Angela Kelsey

Tell the Story

Interview with Norma Watkins, 1 of 3

Filed in Books, Memoir, Stories, voices, Writing :: October 6, 2011

I had the pleasure of meeting Norma Watkins, author of The Last Resort: Taking the Mississippi Cure, in a creative writing class with Lynne Barrett that we took together at FIU years ago.

I loved Norma’s writing then, especially because her nonfiction included recipes. I remember Really Good Granola–I think she brought some to class. I will have to make my own tonight.

Norma’s memoir of growing up in Mississippi came out in May, and she was gracious enough to answer some questions via email.

Today, Norma’s answer to my question about food.

Tomorrow, some wider ranging questions and answers (from politics to dogs).

Saturday, questions and answers about writing and memoir.

Angela: In The Last Resort, your lists of food from the resort, Allison’s Wells, are mouthwatering:

“Cobbler was served warm, in squares, with a dab of hard sauce.  Miss Hosford made the hard sauce because it contained whiskey.  She whipped up a fluffy mixture of butter, sugar, and bourbon that melted slowly over the top of a warm cobbler.  Lena made yellow cakes with thick caramel icing that broke like fudge under a fork, and lemon meringue pies tart enough to bring tears.  Fresh peach cobblers were served when peaches came in season, or homemade peach ice cream with Lena’s pecan-topped sugar cookies.  When there was no fresh fruit, we had peppery gingerbread with lemon sauce.”  

 

Food is also a race- and class- dividing line, and you challenged these lines even as a child.  For example, your mother forbids you to eat the food of your classmate, Ida, who is not of your economic or social class. 

“We found each other’s food delicious and exotic.  We traded entire lunches from that day on.  Biscuits and molasses with cold, heavily peppered pork sausage were the best things I’d ever eaten, though I knew better than to mention this at home.”  Later, in the powerful section about Rosalie, a black girl who worked at the resort, when your mother catches you sharing her cornbread, she says,  “’I hope I don’t see what I think I’m seeing.’ I hadn’t heard Mother coming up behind us. ‘You know we don’t eat other people’s food.’”

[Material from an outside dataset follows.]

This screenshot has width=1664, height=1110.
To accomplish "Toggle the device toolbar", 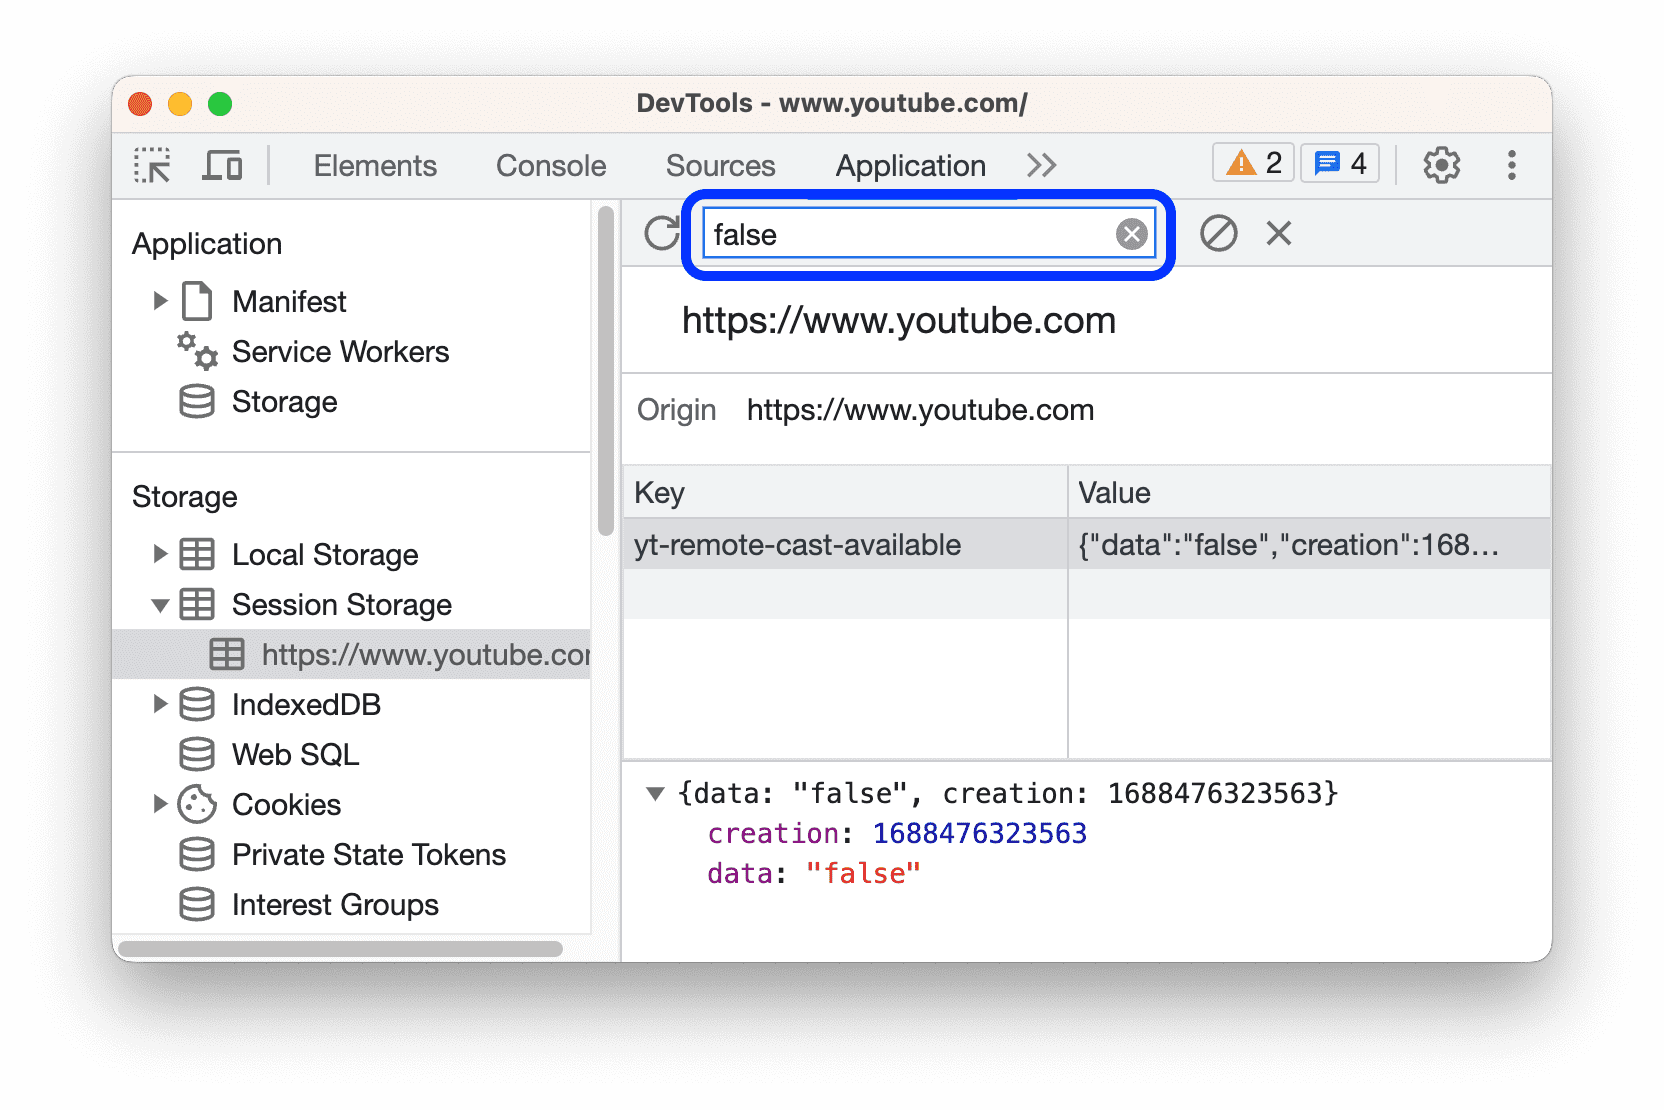I will point(222,165).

What do you think food adds to a memoir?  How do you use it to develop character or plot?

 

Norma: I love reading about food and I love eating, so it comes naturally for me to write about it (M.F.K. Fisher is one of my role models). I’m always disappointed in books (usually by men), which do not describe meals. Food is such an enormous part of our lives, and I judge writers when they leave it out; what else do they not notice or relish?

My aunt Hosford Fontaine published a book after the hotel burned (The Last Mississippi Spa) and included recipes for many of the dishes I talk about in my memoir. Her son John claims that none of them are accurate: “Mother always left something out.”

Food for me equals nurture (boiled custard), luxurious excess (almost any dessert), and the comfort of the everyday (Marie’s sliced carrots in butter). Before civil rights, the preparation and eating of meals marked the role of black servants—they could cook and serve, but were not allowed to share food or eat with us–odd logic indeed. In Ida’s case, our food indicated a class difference: I would never have been allowed sausage and biscuits for lunch, and knew when we traded lunches that if I wanted to continue this treat, I’d better not mention it at home.